Today’s price drop may be different. The cryptocurrency market is in an unprecedented situation, having finally captured the attention of governments, central bankers, and regulators across the globe. This week, several of those factors collided. In this post, we’re taking a look at the three biggest factors pushing back against bitcoin’s price today.
1. Zuckerberg faces Congress: The obvious catalyst behind the price drop is today’s congressional hearing about Facebook’s Libra stablecoin. While Libra’s planned cryptocurrency-like payment system doesn’t have a direct connection to bitcoin, many cryptocurrency traders are concerned that the House of Representatives Financial Services Committee will take a generally adversarial position on any form of digital currency. That would be very bad news for bitcoin, and many traders are likely cashing out in order to hedge their bets. In a very real way, the immediate future of the cryptocurrency industry could depend on how well Facebook Founder and CEO Mark Zuckerberg navigates today’s hearing.
2. Ex-Trump administration official admits to popping 2017 BTC bubble: It’s no secret that President Trump isn’t a fan of bitcoin. Until yesterday, however, it wasn’t clear what his administration’s policy towards cryptocurrency actually was.
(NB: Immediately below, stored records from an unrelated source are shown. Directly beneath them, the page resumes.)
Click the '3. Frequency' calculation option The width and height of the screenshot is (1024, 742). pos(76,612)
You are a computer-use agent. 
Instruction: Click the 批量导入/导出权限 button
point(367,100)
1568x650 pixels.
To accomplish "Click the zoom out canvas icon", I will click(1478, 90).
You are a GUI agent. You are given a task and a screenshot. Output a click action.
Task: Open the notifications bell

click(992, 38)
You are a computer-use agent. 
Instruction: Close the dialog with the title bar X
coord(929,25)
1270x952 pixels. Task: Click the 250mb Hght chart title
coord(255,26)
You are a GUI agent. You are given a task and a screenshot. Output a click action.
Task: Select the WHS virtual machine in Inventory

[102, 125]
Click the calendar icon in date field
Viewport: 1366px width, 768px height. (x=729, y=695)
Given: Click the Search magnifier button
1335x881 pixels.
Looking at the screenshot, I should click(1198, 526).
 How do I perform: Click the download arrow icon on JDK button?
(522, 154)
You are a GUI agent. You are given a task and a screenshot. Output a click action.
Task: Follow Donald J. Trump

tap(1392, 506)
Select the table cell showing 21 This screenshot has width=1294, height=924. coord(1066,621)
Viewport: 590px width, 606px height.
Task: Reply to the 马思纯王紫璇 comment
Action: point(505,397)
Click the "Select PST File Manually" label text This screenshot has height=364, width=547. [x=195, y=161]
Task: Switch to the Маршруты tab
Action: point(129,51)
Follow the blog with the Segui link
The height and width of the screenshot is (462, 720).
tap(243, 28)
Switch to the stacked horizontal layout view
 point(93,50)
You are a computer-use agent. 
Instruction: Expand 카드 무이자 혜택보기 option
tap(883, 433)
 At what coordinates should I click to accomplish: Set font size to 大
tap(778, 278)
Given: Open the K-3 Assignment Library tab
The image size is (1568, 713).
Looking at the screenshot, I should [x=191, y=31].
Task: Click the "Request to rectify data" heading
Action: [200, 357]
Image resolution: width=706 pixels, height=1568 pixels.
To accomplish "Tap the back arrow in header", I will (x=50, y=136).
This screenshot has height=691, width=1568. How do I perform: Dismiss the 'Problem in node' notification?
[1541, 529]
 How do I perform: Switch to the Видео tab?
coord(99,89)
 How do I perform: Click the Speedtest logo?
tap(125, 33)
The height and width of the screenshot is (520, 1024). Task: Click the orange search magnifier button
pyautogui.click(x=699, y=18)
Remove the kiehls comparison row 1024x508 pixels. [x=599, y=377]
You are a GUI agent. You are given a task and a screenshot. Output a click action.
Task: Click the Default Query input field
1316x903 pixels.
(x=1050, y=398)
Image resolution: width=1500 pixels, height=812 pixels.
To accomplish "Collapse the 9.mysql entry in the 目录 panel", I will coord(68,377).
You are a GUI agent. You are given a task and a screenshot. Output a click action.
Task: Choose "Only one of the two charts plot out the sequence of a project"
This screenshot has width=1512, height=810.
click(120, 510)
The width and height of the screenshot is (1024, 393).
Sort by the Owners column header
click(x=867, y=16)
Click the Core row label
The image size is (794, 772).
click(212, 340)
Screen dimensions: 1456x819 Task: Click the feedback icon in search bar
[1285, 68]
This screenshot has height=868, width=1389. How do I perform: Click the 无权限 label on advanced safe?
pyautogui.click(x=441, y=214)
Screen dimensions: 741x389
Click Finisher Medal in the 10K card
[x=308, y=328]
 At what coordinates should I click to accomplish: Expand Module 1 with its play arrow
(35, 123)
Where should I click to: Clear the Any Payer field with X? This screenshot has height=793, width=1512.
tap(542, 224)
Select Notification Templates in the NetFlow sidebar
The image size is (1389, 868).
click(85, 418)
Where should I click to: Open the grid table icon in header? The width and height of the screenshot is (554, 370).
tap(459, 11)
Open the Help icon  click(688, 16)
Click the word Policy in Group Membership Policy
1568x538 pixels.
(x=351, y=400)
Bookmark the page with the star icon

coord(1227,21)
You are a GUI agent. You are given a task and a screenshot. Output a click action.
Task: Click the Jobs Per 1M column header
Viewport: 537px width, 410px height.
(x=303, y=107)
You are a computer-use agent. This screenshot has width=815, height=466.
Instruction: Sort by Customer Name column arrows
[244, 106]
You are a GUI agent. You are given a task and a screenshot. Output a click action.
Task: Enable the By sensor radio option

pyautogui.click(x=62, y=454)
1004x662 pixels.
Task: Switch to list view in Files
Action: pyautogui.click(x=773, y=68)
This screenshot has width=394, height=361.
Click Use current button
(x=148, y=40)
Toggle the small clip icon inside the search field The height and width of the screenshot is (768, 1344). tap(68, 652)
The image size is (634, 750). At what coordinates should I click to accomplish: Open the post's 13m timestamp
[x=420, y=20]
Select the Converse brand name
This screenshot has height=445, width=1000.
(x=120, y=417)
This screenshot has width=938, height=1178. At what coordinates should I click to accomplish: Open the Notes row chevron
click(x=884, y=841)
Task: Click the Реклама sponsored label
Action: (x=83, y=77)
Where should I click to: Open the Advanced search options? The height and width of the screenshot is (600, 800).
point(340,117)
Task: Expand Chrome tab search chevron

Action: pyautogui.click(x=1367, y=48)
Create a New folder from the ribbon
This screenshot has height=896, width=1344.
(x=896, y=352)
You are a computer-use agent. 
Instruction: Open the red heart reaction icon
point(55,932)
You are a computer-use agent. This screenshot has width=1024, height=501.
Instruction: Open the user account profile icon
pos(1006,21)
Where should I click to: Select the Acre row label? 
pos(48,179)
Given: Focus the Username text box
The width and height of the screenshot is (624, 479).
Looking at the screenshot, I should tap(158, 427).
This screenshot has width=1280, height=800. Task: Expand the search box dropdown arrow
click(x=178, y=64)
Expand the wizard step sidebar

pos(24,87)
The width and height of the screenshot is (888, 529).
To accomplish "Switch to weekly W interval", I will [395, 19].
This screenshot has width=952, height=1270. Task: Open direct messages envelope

In an interview with CoinDesk, former U.S. Commodity Futures Trading Commission (CFTC) Chairman Christopher Giancarlo revealed that “CFTC, the Treasury, the SEC and the [National Economic Council]” took actions in late 2017 that were specifically aimed at “popping the bitcoin bubble.” You read that right: The downward pressure on bitcoin’s price — and the prices of other cryptocurrencies — over the last two years has been, at least in part, a direct result of the Trump administration’s policies. Some traders may be taking this as a sign that bitcoin isn’t a wise investment under the current White House regime.
3. The SEC once again rejects another bitcoin ETF: Last week, the U.S. Securities and Exchange Commission (SEC) rejected a proposal by Bitwise to launch bitcoin-backed exchange-traded fund (ETF). While not surprising in itself — the SEC has denied every cryptocurrency-backed ETF proposal thus far — the decision included new details that paint a grim picture for any firm looking to grow the derivatives market for cryptocurrencies. The SEC’s report depicts the $200 billion cryptocurrency market as too small, immature, and prone to manipulation to merit consideration for an ETF in the near future. Given that ETFs are a popular tool for pension funds and other major investors to gain access to markets, the SEC decision could easily have a chilling effect on the so-called “institutional investors” that many major cryptocurrency firms have been courting over the past few years.